Abstract
Purpose :
Alkylating agents represent one class of commonly-utilized chemotherapeutic agents that generate numerous types of alkylated DNA base lesions. Although the base excision repair (BER) pathway can repair DNA alkylation damage, under certain conditions, the initiation of BER produces toxic repair intermediates that damage healthy tissues. We have shown that the alkyladenine DNA glycosylase Aag (a.k.a. Mpg), an enzyme that initiates BER, mediates alkylation-induced retinal degeneration (RD). RD is wholly prevented by Aag deficiency. The purpose of this work was to study the involvement of necroptosis in alkylation-induced RD.
Methods :
RD was induced by intraperitoneal injections of the alkylating agent, methyl-methanesulfonate (MMS).

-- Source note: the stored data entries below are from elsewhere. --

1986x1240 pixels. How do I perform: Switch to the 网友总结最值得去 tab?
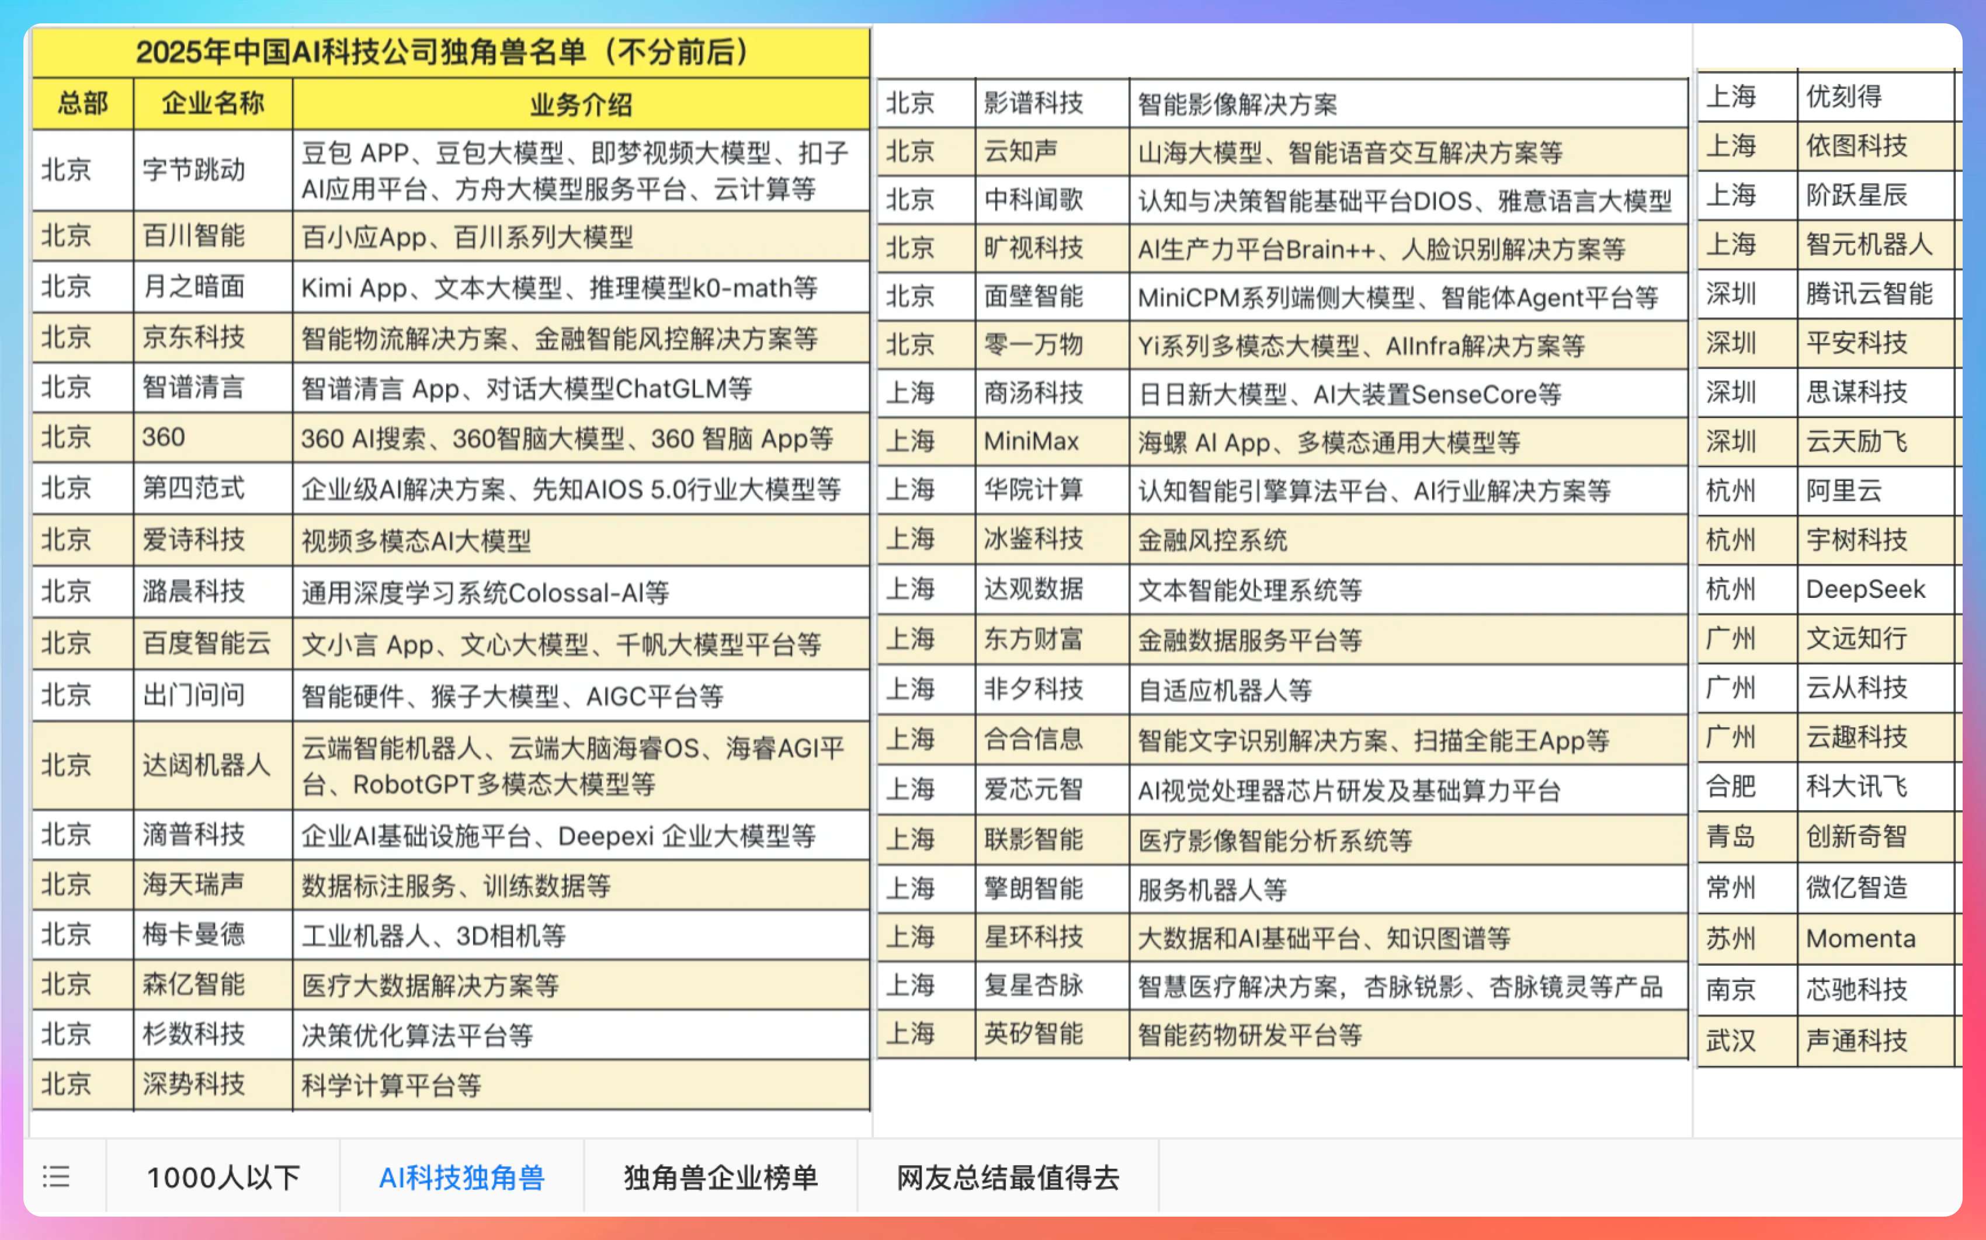1007,1177
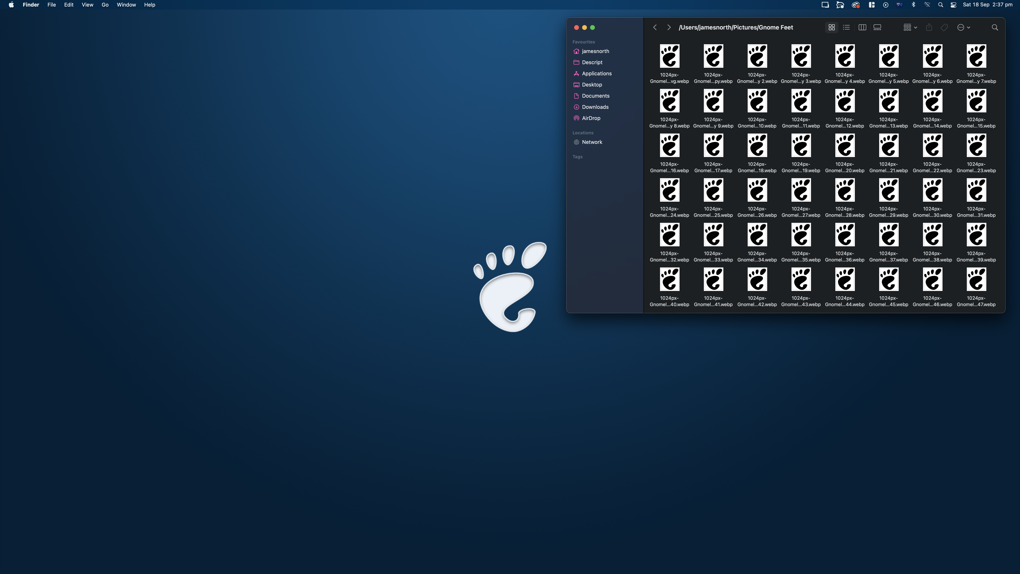Open AirDrop from the sidebar

[591, 118]
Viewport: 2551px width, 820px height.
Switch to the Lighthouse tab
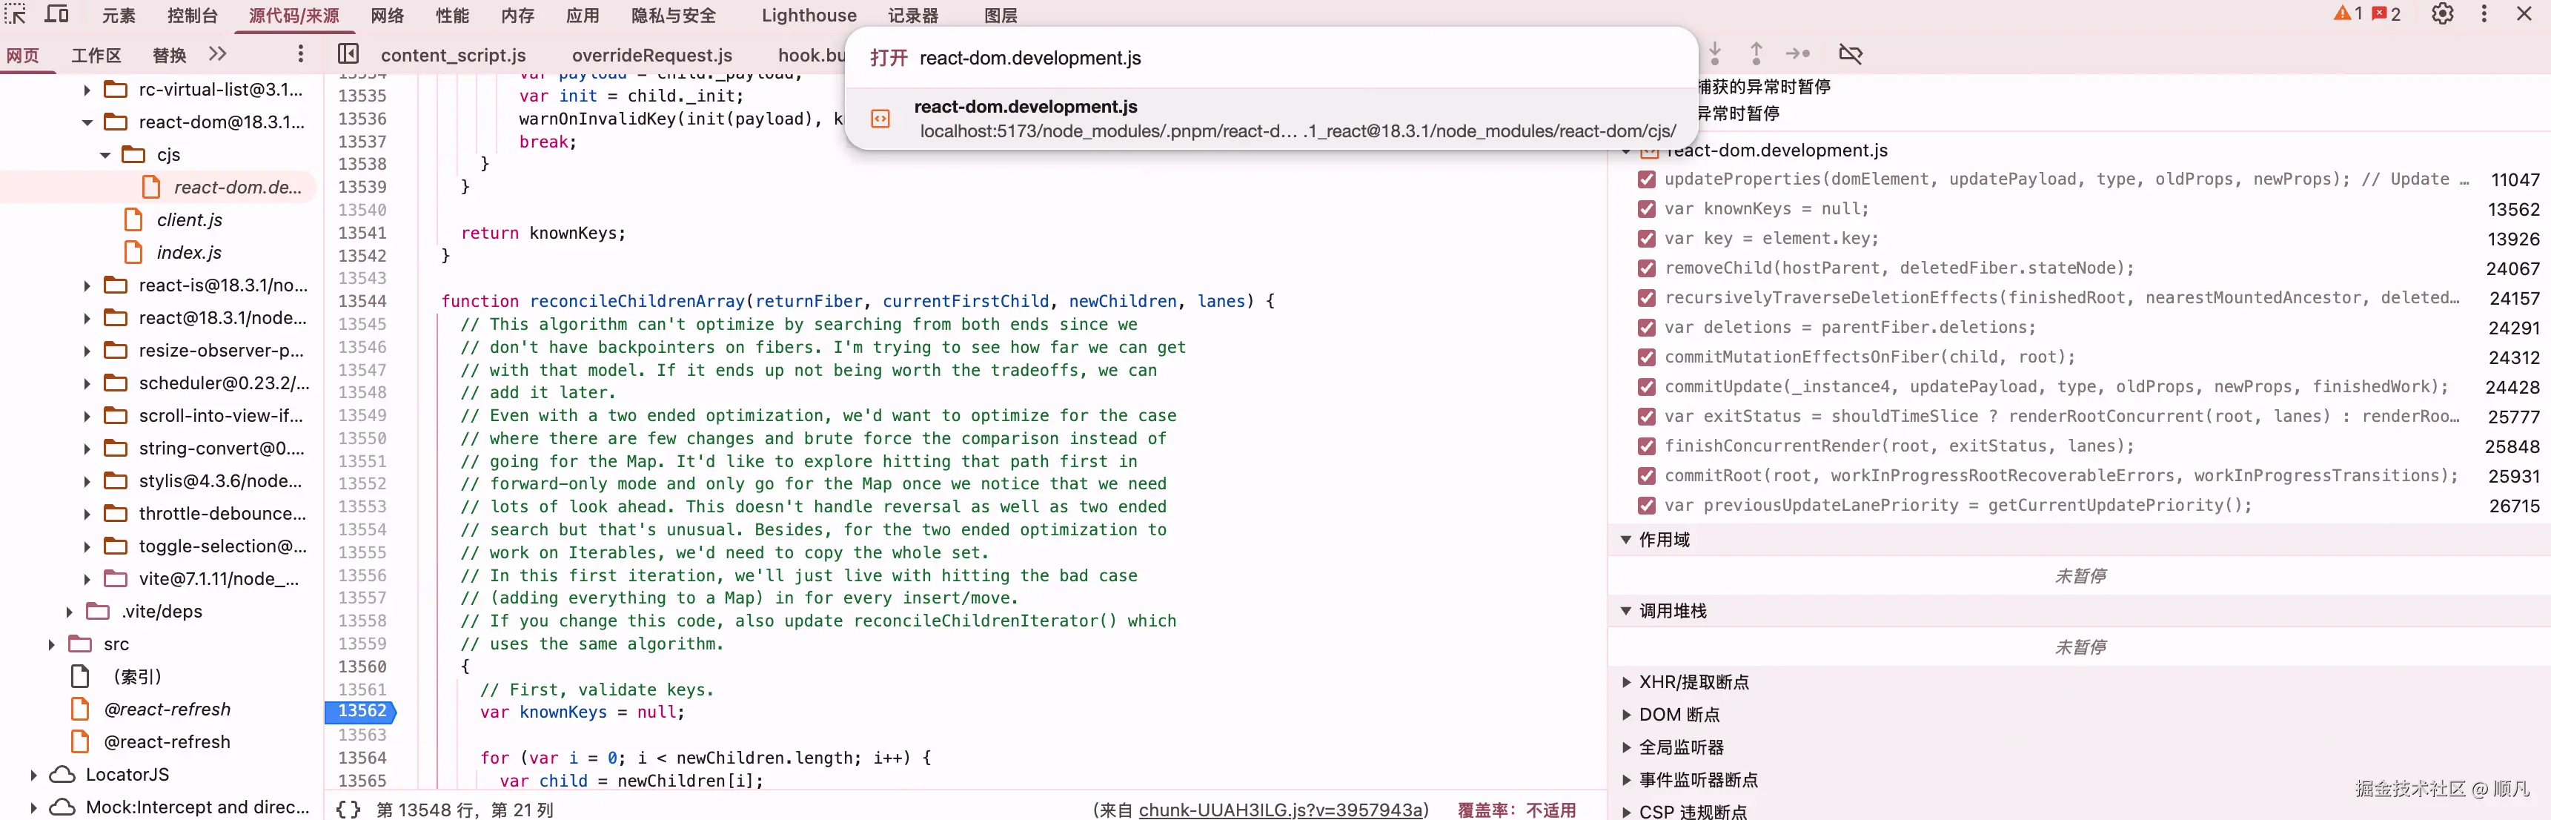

Morphological and biochemical assessment of degeneration, necroptosis and inflammation was performed by electron microscopy, histology, immunofluorescence and gene expression analyses.
Results :
MMS-injected male mice showed a reduced number of photoreceptor (PR) nuclei, active gliosis, macrophages infiltration into the outer retina and vacuolated retinal pigment epithelial cells (RPE) as early as 3 days post-treatment. Ultra-structural analysis of retinas revealed that a fraction of dying PR exhibited necrotic morphology. The expression of RIP1 and RIP3, key regulators of necroptosis, was elevated in the neural retina but not RPE cells. Moreover, poly(ADP-ribose) polymerase (PARP) activity was localized to PR cells and associated with release of high-mobility group-1 (HMGB1) from PR nuclei. High levels of the pro-inflammatory cytokine TNFα and the chemokine CCl2 as well as increased levels of anti-inflammatory cytokines such, as IL-10, were also observed in the neural retina. Moreover, deficiency of IL-10 resulted in more severe RD. Female mice were partially protected from MMS-induced RD and showed reduced evidence of necroptosis and inflammation when compared to males. Aag-/- mice did not show any sign of necroptosis or inflammation.
Conclusions :
Our findings provide in vivo evidence that alkylating agents induce sex-dependent RD mainly by induction of necroptosis in PR cells and activation of the inflammatory response. Given the extensive use of alkylating agents as chemotherapeutics and the wide range of Aag activity in the human population, understanding the molecular mechanisms underlying alkylation-induced PR cell death may be crucial to prevent potential side-effects.
This is an abstract that was submitted for the 2016 ARVO Annual Meeting, held in Seattle, Wash., May 1-5, 2016.